El otro día estaba haciendo una auditoria de una aplicación web que no tenía medidas anti-CSRF me encontré que era vulnerable a XSS almacenado si se subía un fichero que incluía HTML en un campo que luego se le mostraba al usuario.

Era gracioso porque, al no permitir paréntesis, no podías ejecutar nada en javascript fácilmente. Por lo que me decidí por insertar un EMBED a un Flash que ejecutaba el javascript :).

Pero no es de eso de lo que quería hablaros. Resulta que el problema es ¿cómo haces que el usuario suba el fichero? Pues, al no tener protección contra CSRF, uno puede pensar que sería posible si se consigue que el usuario se conecte a una página que controlamos nosotros en la que le hacemos solicitar la URL de subida de ficheros y le enganchamos nuestro perverso fichero.

Por obra y gracia del CSRF, la sesión del usuario se utilizará para la operación y él ni se dará cuenta. El problema viene cuando resulta que los navegadores han restringido precisamente la posibilidad de incluir un fichero en un FORM. Debido a cuestiones de seguridad.

Si intentas asignar el VALUE a un campo INPUT TYPE=”file” lo que obtienes depende del navegador. En Chrome se envía vacío y en Firefox da un error de seguridad, por ejemplo.

Pero vamos, que es necesaria la intervención manual del usuario para que use el diálogo de seleccionar fichero.

Pero como podrás imaginar, no está todo perdido. Buscando y buscando, me encontré con este artículo donde explica como hacerlo de una forma distinta. Pero antes de entrar en detalle, un poquito de SOP.

Ya sabéis lo que es SOP, ¿verdad? Si no, a leerse el libro de la bruja ahora mismo. Bueno, en esencia y muy simplificado viene a decir que los scripts que proviene de un origen, únicamente pueden interaccionar con ese origen. Entendiendo origen como el dominio desde el que se han cargado, más o menos.

Ya que, de lo contrario, un script malicioso en una página podría hacer barbaridades en tu nombre en cualquier otra página y esto sería el fin de todo.

En particular, las peticiones AJAX (XMLHttpRequest o XHR) que se realizan desde un script únicamente pueden salir hacia el origen del que proviene el script.

Ahora bien, resulta que hay gente que ‘necesita’ hacer peticiones entre dominios.
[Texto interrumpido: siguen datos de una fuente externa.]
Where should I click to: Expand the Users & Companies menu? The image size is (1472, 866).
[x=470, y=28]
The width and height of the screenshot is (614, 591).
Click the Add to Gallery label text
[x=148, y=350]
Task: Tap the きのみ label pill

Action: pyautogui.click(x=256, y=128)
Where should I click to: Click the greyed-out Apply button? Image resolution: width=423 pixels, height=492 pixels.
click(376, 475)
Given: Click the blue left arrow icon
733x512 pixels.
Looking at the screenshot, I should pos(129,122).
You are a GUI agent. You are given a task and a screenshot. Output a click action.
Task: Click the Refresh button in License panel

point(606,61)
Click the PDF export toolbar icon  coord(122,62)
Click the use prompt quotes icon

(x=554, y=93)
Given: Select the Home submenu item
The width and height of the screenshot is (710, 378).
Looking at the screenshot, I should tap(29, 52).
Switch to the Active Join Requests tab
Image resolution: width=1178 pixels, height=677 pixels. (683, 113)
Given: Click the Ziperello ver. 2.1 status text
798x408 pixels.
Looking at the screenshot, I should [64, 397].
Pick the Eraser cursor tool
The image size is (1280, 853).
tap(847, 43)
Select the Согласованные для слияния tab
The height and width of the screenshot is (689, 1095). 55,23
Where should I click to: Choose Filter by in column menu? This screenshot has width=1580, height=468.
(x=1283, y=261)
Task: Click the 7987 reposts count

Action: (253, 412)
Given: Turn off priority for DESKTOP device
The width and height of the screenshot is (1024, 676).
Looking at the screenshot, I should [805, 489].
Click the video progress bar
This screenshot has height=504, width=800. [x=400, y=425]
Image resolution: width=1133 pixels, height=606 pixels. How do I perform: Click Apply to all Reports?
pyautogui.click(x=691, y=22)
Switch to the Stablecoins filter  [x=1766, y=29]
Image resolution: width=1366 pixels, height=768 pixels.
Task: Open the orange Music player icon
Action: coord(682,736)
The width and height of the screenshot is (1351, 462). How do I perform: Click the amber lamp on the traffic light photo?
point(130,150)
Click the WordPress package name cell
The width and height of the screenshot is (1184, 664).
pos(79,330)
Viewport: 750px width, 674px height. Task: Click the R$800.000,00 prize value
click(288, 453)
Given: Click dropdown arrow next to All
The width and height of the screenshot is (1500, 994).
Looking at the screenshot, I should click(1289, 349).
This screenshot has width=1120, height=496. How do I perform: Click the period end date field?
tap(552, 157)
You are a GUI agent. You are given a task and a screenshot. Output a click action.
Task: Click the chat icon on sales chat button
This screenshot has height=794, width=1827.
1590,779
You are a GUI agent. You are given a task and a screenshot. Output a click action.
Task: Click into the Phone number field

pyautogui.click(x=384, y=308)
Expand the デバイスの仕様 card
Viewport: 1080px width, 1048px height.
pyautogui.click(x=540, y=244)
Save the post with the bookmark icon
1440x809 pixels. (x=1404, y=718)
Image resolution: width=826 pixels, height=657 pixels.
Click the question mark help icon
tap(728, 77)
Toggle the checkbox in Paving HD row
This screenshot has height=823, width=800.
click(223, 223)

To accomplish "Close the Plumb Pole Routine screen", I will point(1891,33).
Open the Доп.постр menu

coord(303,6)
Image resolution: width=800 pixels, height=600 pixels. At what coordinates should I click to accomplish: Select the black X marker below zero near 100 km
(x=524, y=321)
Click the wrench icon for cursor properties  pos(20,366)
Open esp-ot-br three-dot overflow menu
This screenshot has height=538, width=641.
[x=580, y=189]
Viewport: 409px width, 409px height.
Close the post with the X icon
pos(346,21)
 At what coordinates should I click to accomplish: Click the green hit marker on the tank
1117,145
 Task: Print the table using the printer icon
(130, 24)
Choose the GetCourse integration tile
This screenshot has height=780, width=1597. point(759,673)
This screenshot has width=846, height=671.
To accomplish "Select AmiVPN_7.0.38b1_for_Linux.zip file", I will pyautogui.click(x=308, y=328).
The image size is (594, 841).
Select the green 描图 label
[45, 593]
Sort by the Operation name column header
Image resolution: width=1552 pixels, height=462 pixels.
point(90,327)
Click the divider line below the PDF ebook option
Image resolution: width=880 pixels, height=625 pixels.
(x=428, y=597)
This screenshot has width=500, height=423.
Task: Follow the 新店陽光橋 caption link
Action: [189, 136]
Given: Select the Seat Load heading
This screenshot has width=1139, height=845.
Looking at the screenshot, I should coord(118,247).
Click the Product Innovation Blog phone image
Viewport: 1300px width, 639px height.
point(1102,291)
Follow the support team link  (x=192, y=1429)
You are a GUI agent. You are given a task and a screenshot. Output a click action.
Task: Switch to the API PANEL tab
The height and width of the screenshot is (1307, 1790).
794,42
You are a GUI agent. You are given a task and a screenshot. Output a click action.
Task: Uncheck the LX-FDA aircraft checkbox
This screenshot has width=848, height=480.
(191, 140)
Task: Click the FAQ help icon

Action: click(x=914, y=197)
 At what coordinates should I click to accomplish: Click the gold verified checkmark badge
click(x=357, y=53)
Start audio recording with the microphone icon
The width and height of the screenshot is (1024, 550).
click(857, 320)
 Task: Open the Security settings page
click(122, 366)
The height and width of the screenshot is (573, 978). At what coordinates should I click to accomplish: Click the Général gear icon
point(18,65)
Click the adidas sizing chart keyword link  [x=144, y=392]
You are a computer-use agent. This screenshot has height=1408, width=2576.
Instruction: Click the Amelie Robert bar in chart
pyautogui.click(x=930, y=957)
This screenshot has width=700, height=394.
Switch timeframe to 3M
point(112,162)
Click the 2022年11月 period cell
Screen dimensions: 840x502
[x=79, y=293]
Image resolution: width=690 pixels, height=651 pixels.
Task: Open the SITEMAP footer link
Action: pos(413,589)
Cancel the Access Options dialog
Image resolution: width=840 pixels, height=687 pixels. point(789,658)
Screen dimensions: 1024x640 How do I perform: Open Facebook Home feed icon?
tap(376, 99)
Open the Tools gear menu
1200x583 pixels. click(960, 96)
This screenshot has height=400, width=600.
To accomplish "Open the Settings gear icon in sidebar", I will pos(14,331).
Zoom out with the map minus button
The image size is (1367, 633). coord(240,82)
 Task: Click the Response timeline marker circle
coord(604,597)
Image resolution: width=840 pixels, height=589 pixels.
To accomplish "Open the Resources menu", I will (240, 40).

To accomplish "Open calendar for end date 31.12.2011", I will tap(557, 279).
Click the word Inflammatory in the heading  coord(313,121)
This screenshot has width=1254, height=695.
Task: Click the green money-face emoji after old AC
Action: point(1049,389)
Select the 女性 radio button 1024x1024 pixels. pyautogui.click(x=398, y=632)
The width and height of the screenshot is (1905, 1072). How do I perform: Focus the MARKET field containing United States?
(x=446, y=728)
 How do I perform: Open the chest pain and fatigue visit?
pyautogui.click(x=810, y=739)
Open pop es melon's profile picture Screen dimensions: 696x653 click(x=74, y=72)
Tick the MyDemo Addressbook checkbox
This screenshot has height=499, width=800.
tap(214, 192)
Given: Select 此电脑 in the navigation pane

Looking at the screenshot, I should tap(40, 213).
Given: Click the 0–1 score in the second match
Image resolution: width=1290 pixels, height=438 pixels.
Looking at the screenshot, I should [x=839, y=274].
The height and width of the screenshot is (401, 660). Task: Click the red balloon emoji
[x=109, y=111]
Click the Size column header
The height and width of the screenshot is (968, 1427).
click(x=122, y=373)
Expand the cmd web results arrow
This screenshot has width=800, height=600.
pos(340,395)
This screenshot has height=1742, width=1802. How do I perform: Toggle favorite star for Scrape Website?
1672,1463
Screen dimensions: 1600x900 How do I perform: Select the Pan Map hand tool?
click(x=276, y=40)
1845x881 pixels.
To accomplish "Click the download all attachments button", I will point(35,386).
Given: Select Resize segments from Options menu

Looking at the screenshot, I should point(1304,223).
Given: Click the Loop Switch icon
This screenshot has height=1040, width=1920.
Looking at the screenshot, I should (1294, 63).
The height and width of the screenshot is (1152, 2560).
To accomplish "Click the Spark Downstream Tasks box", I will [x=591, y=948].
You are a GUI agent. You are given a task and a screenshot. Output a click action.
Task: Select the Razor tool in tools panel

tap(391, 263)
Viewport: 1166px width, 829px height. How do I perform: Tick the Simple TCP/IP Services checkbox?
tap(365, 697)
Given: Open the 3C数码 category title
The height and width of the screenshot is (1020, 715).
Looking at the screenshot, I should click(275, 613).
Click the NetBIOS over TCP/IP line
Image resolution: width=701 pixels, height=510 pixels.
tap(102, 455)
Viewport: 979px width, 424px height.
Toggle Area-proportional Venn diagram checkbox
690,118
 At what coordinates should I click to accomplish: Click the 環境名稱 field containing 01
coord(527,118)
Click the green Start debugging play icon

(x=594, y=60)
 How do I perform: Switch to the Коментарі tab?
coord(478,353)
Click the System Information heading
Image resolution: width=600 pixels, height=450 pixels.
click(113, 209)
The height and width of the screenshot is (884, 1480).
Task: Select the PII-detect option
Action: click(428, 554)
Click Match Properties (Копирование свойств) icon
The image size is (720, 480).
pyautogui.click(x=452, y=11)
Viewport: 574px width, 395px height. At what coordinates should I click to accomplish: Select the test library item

Por lo que se han inventado varias técnicas para permitirlo de forma relativamente controlada.

Uno de esos mecanismos es Cross-Origin Resource Sharing (CORS). En este mecanismo, el servidor web le dice al navegador para qué dominios permite que se viole el SOP mediante cabeceras HTTP.

Y el navegador web envía solicitudes XHR incluyendo la cabecera Origin: en la que indica el origen para que el servidor de aplicación discrimine si acepto o no la solicitud. Pero… ¿qué pasa si la aplicación no entiende de CORS?

Pues por extraño que parezca algunos navegadores te dejan hacer cualquier petición XHR a cualquier dominio, añadiendo felizmente la cabecera Origin:. Eso sí, la vuelta no la puedes leer desde tu script a menos que el servidor envíe las cabeceras CORS adecuadas (que no lo va a hacer, claro).

Esto es precisamente lo que necesitamos para subir nuestro fichero fraudulento a una web que no entienda CORS (¿y tú conoces alguna que lo haga en tu entorno cercano?).

Por lo tanto, para subir un fichero mediante CSRF, en la página maliciosa creas la solicitud XHR que simula una solicitud HTTP que incluye las cabeceras y contenido de una subida de fichero (añades .withCredentials=”true” para que envíe las cookies del sitio)  y la envías a la URL de subida de ficheros.

Echad un ojo a los ejemplos (víctima, atacante) del artículo que citaba si queréis ver cómo se hace.